### WORK REQUIRED
Where in the listing does the word "computer" appear? Report each line that holds it.

-------- RECORDS FOR THIS EXERCISE

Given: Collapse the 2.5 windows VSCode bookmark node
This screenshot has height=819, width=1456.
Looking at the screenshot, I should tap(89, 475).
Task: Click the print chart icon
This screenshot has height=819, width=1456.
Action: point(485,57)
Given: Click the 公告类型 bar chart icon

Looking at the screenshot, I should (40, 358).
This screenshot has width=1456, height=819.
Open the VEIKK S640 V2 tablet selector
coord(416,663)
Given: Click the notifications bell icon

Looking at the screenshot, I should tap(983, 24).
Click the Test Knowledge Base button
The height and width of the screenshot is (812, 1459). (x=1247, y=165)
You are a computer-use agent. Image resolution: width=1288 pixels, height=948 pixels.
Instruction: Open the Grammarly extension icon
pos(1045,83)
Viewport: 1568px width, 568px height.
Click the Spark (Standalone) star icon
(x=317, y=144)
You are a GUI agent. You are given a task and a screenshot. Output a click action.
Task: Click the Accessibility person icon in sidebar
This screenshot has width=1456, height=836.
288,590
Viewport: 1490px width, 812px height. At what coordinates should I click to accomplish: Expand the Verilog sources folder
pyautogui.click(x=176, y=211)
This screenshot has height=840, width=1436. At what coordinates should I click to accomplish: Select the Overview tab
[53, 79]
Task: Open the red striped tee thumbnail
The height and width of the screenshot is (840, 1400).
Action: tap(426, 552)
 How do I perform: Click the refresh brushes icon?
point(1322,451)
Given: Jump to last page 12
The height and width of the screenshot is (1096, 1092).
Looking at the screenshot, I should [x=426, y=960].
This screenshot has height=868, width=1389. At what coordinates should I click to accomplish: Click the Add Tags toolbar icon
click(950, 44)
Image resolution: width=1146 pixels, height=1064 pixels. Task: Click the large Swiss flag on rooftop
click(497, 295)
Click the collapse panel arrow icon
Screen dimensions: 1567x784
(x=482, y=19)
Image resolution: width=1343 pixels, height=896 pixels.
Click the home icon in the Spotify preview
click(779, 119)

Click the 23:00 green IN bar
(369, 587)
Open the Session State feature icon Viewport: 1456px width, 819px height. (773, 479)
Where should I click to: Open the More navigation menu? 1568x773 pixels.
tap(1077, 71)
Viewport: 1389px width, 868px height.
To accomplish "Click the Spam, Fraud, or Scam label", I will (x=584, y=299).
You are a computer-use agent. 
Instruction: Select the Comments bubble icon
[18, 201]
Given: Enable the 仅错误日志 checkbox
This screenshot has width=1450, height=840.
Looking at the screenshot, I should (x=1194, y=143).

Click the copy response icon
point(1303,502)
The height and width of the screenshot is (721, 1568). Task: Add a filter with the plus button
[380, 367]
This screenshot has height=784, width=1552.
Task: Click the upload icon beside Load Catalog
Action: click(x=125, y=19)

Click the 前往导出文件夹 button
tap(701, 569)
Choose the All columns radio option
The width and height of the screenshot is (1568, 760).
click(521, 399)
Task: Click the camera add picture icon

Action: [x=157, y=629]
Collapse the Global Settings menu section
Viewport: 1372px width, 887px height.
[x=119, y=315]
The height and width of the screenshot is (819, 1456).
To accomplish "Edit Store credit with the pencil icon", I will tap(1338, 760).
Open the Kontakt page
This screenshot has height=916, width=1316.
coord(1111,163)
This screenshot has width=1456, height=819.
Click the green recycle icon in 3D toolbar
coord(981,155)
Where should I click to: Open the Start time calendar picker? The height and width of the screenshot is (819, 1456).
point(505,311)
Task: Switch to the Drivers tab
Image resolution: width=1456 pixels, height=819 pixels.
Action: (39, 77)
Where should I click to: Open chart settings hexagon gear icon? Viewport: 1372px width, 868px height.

----------------

### RESPONSE BELOW
You are a computer-use agent. Image resolution: width=1288 pixels, height=948 pixels.
You are a computer-use agent. 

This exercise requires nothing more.